There is no doubt that in classical terms, at least, the economy is looking much stronger. Liberal Democrats and Conservatives have both taken the flak for the difficult decisions made in government that were necessary to secure those improvements and both parties should share the credit. I am certainly finding that the most popular headline policies in the Budget seem to be those pushed by the Liberal Democrats, such as taking more and more of the lowest paid earners out of income tax altogether; providing £1.25 billion over five years for mental health, particularly for children and new mums; and smaller items that might have passed almost unnoticed, such as £10 million for new school kitchens in support of the provision of free school meals.

It is on future spending plans, of course, that the coalition parties somewhat part company.
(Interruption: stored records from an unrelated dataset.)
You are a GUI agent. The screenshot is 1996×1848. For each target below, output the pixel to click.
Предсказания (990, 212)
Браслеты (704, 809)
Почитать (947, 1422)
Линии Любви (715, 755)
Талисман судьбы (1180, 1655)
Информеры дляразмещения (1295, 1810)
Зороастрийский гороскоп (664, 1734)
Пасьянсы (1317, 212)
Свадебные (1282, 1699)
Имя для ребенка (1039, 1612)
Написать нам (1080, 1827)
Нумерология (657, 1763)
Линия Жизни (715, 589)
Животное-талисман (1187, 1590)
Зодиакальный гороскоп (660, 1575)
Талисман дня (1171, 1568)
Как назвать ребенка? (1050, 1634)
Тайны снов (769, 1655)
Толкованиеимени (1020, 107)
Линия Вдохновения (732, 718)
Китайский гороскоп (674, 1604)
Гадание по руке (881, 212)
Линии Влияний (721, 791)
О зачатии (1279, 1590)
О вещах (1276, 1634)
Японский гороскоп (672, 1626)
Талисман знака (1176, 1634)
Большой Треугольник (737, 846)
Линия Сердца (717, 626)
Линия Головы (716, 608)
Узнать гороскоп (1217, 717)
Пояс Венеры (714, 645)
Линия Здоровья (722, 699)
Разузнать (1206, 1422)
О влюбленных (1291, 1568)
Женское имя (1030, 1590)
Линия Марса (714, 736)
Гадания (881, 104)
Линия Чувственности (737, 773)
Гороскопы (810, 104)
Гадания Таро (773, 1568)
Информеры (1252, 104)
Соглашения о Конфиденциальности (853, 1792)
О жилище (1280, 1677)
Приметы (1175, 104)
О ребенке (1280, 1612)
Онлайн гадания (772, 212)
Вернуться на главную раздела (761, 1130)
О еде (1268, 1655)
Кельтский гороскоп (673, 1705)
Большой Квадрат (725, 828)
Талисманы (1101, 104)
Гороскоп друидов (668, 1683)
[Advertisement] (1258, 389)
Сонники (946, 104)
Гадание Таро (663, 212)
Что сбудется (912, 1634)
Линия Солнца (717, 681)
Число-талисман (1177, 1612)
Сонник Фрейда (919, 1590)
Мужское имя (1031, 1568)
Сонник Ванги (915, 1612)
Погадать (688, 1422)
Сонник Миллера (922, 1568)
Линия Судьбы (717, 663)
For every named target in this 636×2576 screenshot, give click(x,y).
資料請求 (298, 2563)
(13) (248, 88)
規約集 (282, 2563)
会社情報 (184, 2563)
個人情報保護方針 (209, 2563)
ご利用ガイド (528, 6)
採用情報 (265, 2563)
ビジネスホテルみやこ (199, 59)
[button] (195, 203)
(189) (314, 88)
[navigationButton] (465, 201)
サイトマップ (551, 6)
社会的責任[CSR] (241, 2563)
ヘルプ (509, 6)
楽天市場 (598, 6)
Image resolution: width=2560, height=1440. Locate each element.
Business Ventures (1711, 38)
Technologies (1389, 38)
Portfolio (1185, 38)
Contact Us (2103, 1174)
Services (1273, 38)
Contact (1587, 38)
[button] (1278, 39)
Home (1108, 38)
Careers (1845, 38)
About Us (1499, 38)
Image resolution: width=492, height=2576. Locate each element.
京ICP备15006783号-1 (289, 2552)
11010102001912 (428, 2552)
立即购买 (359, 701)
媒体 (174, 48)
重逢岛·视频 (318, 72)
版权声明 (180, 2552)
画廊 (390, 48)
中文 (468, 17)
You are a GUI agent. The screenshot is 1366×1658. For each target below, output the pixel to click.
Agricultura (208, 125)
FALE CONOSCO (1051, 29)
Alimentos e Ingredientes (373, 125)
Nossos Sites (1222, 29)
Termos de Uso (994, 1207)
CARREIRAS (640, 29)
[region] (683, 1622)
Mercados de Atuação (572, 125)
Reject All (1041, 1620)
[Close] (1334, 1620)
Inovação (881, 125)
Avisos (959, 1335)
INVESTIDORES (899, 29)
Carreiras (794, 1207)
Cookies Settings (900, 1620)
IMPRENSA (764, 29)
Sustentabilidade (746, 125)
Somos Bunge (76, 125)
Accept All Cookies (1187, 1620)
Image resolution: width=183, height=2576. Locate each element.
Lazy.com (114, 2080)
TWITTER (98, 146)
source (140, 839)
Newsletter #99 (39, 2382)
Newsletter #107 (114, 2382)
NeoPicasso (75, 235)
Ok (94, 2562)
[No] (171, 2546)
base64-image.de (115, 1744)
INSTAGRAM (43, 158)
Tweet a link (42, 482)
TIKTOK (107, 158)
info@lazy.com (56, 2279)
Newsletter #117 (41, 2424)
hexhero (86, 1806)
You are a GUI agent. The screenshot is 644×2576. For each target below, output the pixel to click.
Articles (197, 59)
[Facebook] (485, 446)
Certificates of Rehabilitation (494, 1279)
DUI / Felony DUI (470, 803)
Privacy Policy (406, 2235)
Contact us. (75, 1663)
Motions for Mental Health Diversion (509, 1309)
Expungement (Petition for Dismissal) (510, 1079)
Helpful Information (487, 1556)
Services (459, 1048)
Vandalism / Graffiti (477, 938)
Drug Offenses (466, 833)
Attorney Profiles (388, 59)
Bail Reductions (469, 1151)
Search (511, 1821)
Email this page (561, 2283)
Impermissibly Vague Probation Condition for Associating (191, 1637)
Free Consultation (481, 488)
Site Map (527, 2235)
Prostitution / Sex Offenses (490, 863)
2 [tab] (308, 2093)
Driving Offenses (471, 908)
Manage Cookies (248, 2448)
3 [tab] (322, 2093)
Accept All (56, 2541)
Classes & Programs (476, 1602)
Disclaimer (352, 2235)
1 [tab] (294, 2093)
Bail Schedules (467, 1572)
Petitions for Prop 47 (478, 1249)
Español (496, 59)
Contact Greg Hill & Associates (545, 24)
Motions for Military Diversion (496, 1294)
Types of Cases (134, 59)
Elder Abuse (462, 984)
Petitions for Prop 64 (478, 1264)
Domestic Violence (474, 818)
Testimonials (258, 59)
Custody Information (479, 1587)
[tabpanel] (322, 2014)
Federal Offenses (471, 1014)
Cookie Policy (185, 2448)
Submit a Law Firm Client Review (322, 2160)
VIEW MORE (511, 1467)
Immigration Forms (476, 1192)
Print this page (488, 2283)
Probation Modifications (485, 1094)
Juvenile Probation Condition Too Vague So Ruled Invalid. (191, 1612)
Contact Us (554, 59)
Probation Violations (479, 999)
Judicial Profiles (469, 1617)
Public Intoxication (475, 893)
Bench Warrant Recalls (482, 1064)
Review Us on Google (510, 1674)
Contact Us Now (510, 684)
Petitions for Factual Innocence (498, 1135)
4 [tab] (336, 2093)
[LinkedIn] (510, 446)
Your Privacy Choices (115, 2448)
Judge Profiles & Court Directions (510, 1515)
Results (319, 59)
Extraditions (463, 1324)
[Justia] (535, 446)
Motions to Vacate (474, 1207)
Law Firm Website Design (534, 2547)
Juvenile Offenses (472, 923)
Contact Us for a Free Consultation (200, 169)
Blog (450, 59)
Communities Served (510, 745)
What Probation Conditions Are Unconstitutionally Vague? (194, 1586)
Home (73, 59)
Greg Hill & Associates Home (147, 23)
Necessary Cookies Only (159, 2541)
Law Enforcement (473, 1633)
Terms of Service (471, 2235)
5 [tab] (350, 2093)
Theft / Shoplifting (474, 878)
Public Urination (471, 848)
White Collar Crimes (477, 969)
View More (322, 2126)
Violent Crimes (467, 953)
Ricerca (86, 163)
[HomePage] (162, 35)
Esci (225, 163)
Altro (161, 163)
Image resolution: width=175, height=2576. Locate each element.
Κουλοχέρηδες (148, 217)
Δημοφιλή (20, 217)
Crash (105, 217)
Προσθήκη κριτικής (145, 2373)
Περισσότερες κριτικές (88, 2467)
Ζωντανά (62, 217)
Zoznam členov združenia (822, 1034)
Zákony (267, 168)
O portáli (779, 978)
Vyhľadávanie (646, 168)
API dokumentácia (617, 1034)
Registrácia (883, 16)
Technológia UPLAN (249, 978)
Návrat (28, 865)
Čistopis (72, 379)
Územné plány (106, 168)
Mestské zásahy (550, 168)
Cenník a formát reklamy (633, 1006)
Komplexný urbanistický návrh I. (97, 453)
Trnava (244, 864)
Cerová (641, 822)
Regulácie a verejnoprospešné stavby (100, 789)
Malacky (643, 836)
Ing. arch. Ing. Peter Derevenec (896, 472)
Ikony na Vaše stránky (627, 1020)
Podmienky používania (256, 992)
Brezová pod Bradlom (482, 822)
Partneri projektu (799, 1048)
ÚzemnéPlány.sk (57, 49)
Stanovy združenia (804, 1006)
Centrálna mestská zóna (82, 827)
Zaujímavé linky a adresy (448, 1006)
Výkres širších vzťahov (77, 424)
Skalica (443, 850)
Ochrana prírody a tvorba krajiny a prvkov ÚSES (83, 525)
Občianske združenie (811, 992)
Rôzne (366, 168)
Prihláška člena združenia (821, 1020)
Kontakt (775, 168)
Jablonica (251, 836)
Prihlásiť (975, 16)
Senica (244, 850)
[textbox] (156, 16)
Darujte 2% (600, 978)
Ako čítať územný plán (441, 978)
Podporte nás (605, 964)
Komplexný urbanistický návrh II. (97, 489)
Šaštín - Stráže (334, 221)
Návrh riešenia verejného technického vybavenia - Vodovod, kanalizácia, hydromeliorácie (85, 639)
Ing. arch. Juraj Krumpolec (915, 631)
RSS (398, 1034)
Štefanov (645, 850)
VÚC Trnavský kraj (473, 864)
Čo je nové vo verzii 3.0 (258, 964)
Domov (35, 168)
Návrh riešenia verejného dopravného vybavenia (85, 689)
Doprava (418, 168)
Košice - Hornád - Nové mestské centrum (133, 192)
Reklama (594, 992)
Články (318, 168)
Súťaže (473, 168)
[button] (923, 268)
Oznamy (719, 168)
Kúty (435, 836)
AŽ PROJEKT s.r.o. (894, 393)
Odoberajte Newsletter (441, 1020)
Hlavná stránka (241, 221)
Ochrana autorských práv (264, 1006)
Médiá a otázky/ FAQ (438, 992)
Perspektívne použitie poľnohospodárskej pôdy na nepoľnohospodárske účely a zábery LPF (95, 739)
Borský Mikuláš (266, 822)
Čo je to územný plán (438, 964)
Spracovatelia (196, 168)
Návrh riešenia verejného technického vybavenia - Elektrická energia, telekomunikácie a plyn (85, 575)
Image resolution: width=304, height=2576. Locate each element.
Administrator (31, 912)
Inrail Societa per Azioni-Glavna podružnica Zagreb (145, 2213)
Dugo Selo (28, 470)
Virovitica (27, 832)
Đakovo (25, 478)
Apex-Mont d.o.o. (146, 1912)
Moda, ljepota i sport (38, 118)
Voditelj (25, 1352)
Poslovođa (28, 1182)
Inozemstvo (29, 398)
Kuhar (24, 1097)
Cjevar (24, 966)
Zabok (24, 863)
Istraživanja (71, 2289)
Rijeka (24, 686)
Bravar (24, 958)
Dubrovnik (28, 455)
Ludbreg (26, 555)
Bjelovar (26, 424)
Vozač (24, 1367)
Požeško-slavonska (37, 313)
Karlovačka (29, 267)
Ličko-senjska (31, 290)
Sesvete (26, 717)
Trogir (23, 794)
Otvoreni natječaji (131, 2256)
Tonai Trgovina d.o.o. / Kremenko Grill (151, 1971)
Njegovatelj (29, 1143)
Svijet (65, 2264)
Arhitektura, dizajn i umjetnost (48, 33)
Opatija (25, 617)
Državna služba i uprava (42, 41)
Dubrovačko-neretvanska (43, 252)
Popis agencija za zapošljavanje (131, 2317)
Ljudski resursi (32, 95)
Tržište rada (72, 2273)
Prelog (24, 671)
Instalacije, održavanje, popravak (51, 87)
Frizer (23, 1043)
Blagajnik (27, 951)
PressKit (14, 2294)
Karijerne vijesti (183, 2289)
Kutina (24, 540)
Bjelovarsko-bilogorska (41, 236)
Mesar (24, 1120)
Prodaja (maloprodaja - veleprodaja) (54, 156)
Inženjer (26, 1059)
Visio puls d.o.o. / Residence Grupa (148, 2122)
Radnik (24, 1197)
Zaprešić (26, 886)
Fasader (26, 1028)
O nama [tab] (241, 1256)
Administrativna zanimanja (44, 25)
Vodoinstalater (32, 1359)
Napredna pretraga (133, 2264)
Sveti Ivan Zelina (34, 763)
The Chancellor identified £5 billion from tax avoidance and evasion and aggressive tax planning to help balance the books, which clearly we would welcome, and perhaps even push further on, but the other £25 billion he identified are all from public spending cuts, either in welfare or unnamed Government Departments. Of course, he wants to carry on cutting, even after the books are balanced, and apparently without seeking to raise a penny from those who can afford to pay more. That seems to me to be calculated to damage public services far more than they need to be damaged, to cut more than needs to be cut and to take us towards a less fair society, not a fairer one.

There were a few items in the Budget of particular interest to Cheltenham. I am very pleased that Cheltenham racecourse got a mention; it is not quite in my constituency, but it is economically very important to it. The commitment to a racing right that guarantees a more secure income from betting to racing is very much to be welcomed. I also welcome the commitment on superfast broadband, although there are still questions to be asked on exactly how that will be implemented, even in urban areas such as mine.

I welcome the endorsement for tidal lagoon power, although there are a few qualifications around that. I hope that the negotiations on the strike price will be negotiated quickly and hopefully concluded before the general election. I hope that they will reflect the fact that, unlike the nuclear industry, which receives a huge subsidy, being a 60-year-old mature industry, lagoon power is a cutting-edge, pioneering feat of engineering which has enormous potential for safe and sustainable growth in energy.

The Budget also included a reference to the intelligence services. The Chancellor made a very welcome commitment to right the injustice that has been suffered by the widowers, widows and former civil partners of firefighters, police officers and those in the intelligence services with regard to their pension rights. In the Budget documents, however, the commitment for the intelligence services is not quite so cast-iron; they talk about examining the possibility of doing the same thing for the intelligence services. Many of my constituents work tirelessly for the safety and security of this country. It is fantastic that the widowers, widows and former civil partners of firefighters and police officers will have their pension rights looked at and the injustice remedied, but it would be very unfair if the same right were not extended to the intelligence services. That is just one small way in which we could make our society fairer as well as building the stronger economy that we can all now celebrate.